* Your objective: Copy the part of the headless Shopify starter text from "You should already" up to and including "e-commerce back office." word for word.

The ultimate starter for headless Shopify stores.

Demo live at: headless.builders

Goals and Features

  • Ultra high performance
  • SEO optimized
  • Themable
  • Personalizable (internationalization, a/b testing, etc)
  • Builder.io Visual CMS integrated
  • Connect to Shopify data through Builder's high speed data layer

Video walkthrough

Learn how to get started with this Builder + Next.js + Shopify starter with this step by step video guide here:

Table of contents

Getting Started

Pre-requisites

This guide will assume that you have the following software installed:

  • nodejs
  • npm or yarn
  • git

You should already have a Shopify account and store created before starting as well.

Introduction

This starter kit is everything you need to get your own self hosted Next.js project powered by Builder.io for content and Shopify as an e-commerce back office.

* Dataset excerpt:
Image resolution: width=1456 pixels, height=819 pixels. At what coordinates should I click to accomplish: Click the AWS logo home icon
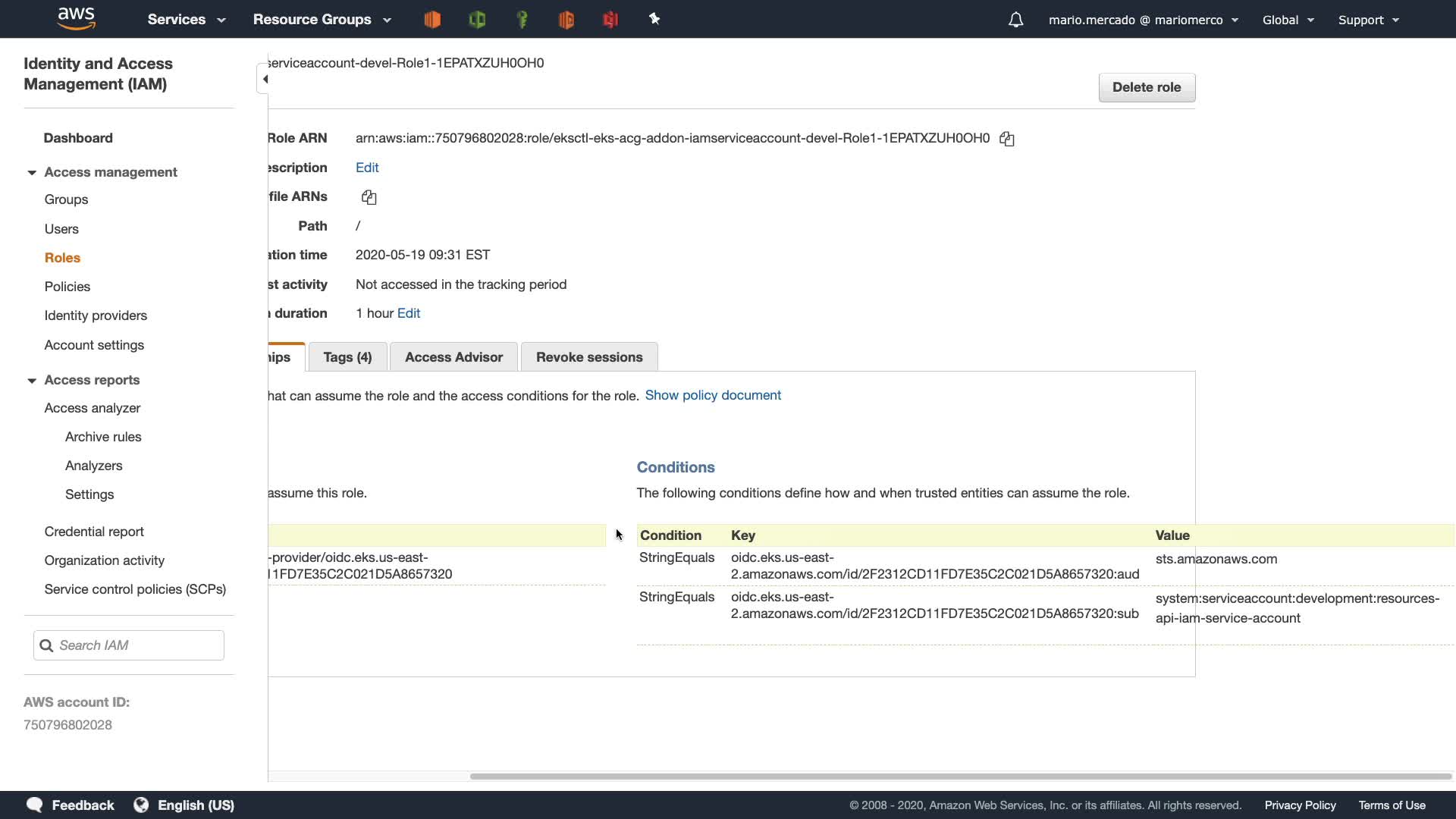pyautogui.click(x=76, y=18)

* Result of the task:
You should already have a Shopify account and store created before starting as well.

Introduction

This starter kit is everything you need to get your own self hosted Next.js project powered by Builder.io for content and Shopify as an e-commerce back office.